Nunca me he explicado cómo puede haber tanta gente (mucha
más de lo que sería higiénico reconocer) que considera la lectura una actividad
aburrida, demasiado formal, incluso fatigosa. Si bien aprendí a disfrutar del
aburrimiento con esas dosis de imaginación tan entrenada en aquellos años de mi
adolescencia sin ordenadores ni videoconsolas, sin móviles ni televisión por
cable, siempre he buscado cualquier excusa para divertirme y esa fue, sin duda,
la razón que me llevó a los libros.
Los libros, además, proporcionan un equilibrio vital para
quienes, como es mi caso, abarcamos un amplio espectro de personalidades cuya
cualidad más definitoria es el oxímoron, como por ejemplo: el transgresor
perezoso, el charlatán introvertido o El viajero sedentario (Rafael
Chirbes. Anagrama 2004).
Pero leer no es sólo una válvula de escape; me parece, sobre
todo, una forma más de disfrutar con plenitud de la vida, una de las mejores,
desde luego. Y es que, como le decía Martín Echenique a su hijo Martín (Hache),
película de Adolfo Aristarain, a propósito de su falta de interés por la
lectura: “Me daba bronca que te perdieras uno de los mayores placeres que hay
en la vida”, “Y el que se pierde eso, es un tarado”.

----

● EJERCICIOS PROPUESTOS
**1.** Indique si cada una de las siguientes afirmaciones concuerda con el texto sobre la lectura y responda sí o no, citando textualmente las palabras que lo determinan: (a) quien escribe considera la lectura una actividad aburrida; (b) el afán de divertirse fue lo que llevó a quien escribe a los libros; (c) la película Hache es obra de Rafael Chirbes.
**2.** Según el texto sobre la lectura, ¿de quién es la película Hache?
**3.** Prosiga el texto sobre la lectura a partir de su última frase.

----

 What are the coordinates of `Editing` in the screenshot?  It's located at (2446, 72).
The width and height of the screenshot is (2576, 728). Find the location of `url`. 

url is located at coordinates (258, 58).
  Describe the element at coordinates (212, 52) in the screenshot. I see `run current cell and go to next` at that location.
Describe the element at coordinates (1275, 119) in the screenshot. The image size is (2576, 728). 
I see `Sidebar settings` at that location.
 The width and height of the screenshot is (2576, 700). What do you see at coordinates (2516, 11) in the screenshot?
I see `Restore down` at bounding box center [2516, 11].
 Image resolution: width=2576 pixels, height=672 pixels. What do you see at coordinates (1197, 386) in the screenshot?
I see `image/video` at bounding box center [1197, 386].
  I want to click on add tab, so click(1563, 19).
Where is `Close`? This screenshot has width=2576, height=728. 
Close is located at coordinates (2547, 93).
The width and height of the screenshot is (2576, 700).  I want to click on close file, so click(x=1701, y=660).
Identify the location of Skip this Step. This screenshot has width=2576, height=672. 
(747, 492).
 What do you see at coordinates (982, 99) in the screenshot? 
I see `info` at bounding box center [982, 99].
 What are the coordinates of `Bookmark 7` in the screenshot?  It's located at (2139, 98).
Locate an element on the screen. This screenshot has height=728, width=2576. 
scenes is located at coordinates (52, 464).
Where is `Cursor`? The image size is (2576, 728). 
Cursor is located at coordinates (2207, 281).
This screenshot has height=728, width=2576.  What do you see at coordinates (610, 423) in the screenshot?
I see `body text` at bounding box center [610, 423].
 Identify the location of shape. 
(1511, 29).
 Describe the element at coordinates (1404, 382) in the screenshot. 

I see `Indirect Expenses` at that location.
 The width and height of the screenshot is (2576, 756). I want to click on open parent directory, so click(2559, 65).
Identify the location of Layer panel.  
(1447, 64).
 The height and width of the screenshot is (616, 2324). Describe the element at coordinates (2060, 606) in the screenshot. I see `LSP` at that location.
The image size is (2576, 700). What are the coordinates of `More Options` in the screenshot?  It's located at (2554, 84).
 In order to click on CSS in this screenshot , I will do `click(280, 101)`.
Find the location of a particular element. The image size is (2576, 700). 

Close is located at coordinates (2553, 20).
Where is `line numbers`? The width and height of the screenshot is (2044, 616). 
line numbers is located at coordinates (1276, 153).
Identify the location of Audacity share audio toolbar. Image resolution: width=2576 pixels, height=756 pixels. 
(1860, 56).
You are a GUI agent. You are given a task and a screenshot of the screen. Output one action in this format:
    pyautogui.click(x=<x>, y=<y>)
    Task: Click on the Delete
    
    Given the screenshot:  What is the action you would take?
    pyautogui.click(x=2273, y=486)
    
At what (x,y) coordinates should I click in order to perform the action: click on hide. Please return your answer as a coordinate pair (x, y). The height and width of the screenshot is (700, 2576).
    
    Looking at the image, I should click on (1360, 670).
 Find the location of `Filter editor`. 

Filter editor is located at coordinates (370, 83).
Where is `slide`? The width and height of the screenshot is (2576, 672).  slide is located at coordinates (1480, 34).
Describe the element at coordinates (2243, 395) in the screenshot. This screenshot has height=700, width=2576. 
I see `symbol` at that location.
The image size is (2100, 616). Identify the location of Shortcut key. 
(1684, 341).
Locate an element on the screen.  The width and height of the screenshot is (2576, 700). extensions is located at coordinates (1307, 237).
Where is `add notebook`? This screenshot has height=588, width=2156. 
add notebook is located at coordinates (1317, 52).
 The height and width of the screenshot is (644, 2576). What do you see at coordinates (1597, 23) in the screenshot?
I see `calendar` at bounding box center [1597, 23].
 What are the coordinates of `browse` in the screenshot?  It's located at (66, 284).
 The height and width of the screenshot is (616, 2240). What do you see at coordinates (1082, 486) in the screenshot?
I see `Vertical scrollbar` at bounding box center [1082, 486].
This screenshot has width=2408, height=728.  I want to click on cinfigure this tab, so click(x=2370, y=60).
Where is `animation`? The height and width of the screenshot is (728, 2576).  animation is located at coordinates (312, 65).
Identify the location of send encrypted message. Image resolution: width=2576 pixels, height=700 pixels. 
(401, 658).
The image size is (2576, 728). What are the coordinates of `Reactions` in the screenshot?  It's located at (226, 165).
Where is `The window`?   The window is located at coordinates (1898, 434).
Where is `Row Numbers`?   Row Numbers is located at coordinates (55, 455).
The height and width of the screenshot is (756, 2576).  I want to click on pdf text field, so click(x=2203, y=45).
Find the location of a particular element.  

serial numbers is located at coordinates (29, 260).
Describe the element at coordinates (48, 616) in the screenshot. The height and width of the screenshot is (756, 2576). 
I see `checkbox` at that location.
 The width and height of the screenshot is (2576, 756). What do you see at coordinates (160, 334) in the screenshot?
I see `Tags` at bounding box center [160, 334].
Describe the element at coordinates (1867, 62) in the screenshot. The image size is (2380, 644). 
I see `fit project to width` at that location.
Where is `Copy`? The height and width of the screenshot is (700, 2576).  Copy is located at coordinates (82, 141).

----

● RESPUESTAS POR EJERCICIO
**1.**
(a) No: "Nunca me he explicado cómo puede haber tanta gente (mucha más de lo que sería higiénico reconocer) que considera la lectura una actividad aburrida, demasiado formal, incluso fatigosa."
(b) Sí: "siempre he buscado cualquier excusa para divertirme y esa fue, sin duda, la razón que me llevó a los libros."
(c) No: "película de Adolfo Aristarain".

**2.** De Adolfo Aristarain.

**3.**
Uno de los libros que, a mi modo de ver, mejor refleja, y de
la forma más original que cabe imaginar, el mágico universo de la lectura y los
lazos que unen y a veces enredan y confunden la realidad con la ficción, al
lector con las tramas de las novelas, al escritor con sus personajes, es Si una noche de invierno un viajero, de
Italo Calvino. Una novela llena de novelas y unos personajes que somos nosotros
mismos, sus lectores. Con un sentido del humor muy cercano a G.K. Chesterton,
Calvino convierte la vida en novela y la novela en una forma de vida.
Y esa es
la esencia de la lectura, al menos tal y como yo la entiendo: la vida
misma.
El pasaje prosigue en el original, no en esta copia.